Task set:
a) From the passage on Digital's business units, quote everything from "The Service Industry" down to "Bill Steul (acting).".
b) In the passage on Digital's business units, where is the Telecommunications unit headquartered?

Extract:
──────────

Digital puts the success of the customer at the center of the universe, with Account Managers and Partners as the direct contacts in meeting their needs. In this model, ABUs, Product and Service Creation Units and Account Business Units each have a unique value in meeting customer needs. In addition, each group, working together adds a joint value.
Application Business Units (ABUs) are organized in four "clusters," based on the similarity of customer needs, plus two additional business units — General Systems Business and Telecommunications. The clusters are Service Industry, managed by Bill Steul; Manufacturing Applications, managed by Peter Smith (acting); Public Sector Applications, managed by Harvey Weiss; and Cross-Industry Applications, managed by Henry Ancona.
The Service Industry Cluster includes seven ABUs:
o Banking, managed by Norm Goldberg;
o Insurance, Sandy Thomas;
o Media, Bob Farquhar;
o Utilities, Bill Steul (acting);
o Retail, Bill Steul (acting);
o Travel, Bill Steul (acting); and
o Professional Services, Bill Steul (acting).
"Where an existing industry group like Insurance has close ties to U.S. Sales, we’ll use that as a base," explains Pete Smith, vice president, Product and Industry Marketing.
"And we’ll provide the group with product, application and system engineering support as necessary - and help them expand and implement their successful field programs on a worldwide basis.
For those product groups like CIM and the Engineering Systems Group that are strong on the product side, we’ll do our best to make sure that they have strong connections to the field worldwide."
In the Manufacturing Cluster, ABUs have been organized around application segments, and are focused on meeting the needs of functional managers in:
o manufacturing — CIM Marketing and Product Development (CMPD), managed by Dave Copeland;
o engineering - Engineering Systems Group (ESG), Dave Copeland (acting);
o sales and distribution - Sales and Distribution Systems (SDS), Eli Lipcon; and o research and development Industrial Research/Lab, Robert Home.
The Industrial Research/Lab Applications Business Unit is built on a segment of the Laboratory Data Products (LDP) group. The expertise in the LDP group will focus more specifically by industry and functional expertise. Industrial Research Applications will focus primarily on research and development in the process industries.
The Public Sector Applications Cluster includes:
o Education, managed by Bob Trocchi;
o Health Care, Willow Shire;
o Science, Willow Shire;
o State and Local Government, Bob Trocchi; and
o Govemment/Systems, Harvey Weiss (acting).
The Govemment/Systems Group focuses on the U.S. Federal Government.
An additional business unit, General Systems Business, managed by Gary Eichhom, has been created to focus on the the small business market, with its distinct need for low cost of sales, complete application specific solutions, value-added service and unique distribution requirements.
Also, Telecommunications, managed by Ernst Wellhoener, headquartered in Valbonne, France, has responsibility for the worldwide telecommunications industry.
Finally, there are key classes of users that are vital, but cut across all the vertical lines of business and focus on market segments. For example, office systems are a set of
key applications and platforms directed at a class of users, and pervade all the vertical ABUs, whether Service or Manufacturing Industries, or in the Public Sector. The business units which deal with these "horizontal" needs are grouped in the Cross-Industry Applications Cluster.
These horizontal ABUs include:
o Office (OIS), managed by Gene Hodges;
o Electronic Publishing (EPS), Howard Woolf;
o Production Systems, Bob Weiner;
o Finance and Administrative Business Systems (FABS), Mike Carabetta; and
o Computer-Aided Software Engineering (CASE), Marion Dancy.

──────────

Data:
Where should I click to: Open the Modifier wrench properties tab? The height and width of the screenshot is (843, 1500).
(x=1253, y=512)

──────────

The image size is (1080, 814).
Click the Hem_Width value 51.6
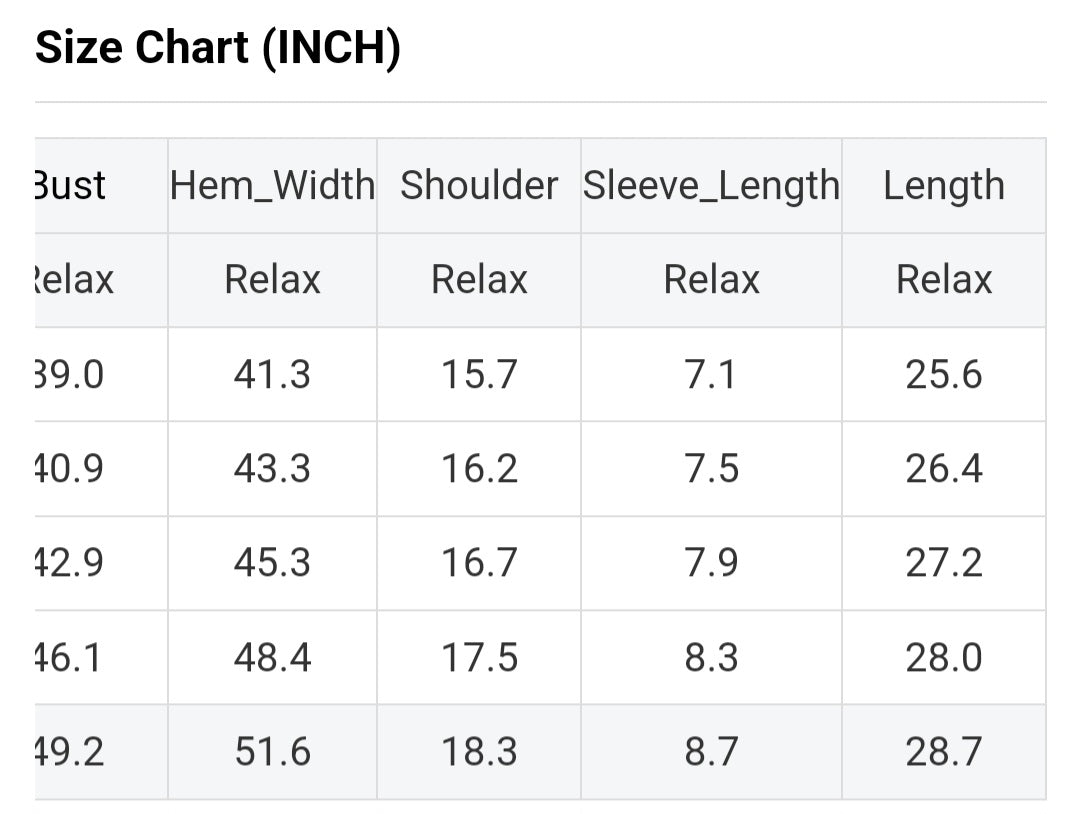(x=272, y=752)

──────────

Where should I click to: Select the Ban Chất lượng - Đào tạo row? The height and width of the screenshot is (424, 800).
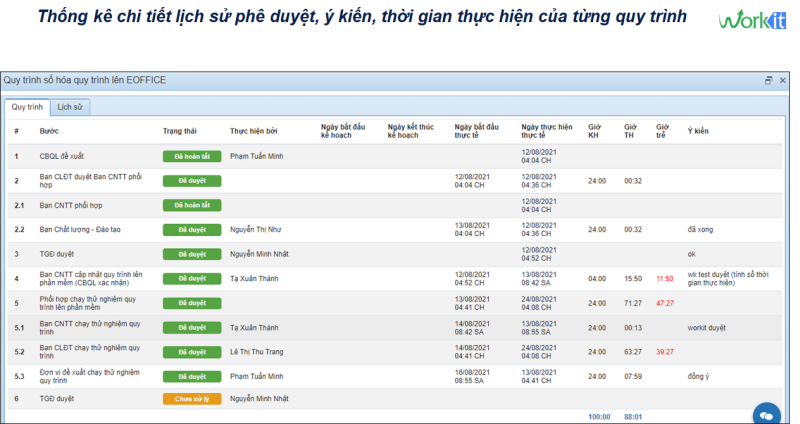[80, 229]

──────────

Solutions to the exercise:
a)
The Service Industry Cluster includes seven ABUs:
o Banking, managed by Norm Goldberg;
o Insurance, Sandy Thomas;
o Media, Bob Farquhar;
o Utilities, Bill Steul (acting);
o Retail, Bill Steul (acting);
o Travel, Bill Steul (acting); and
o Professional Services, Bill Steul (acting).

b) Valbonne, France.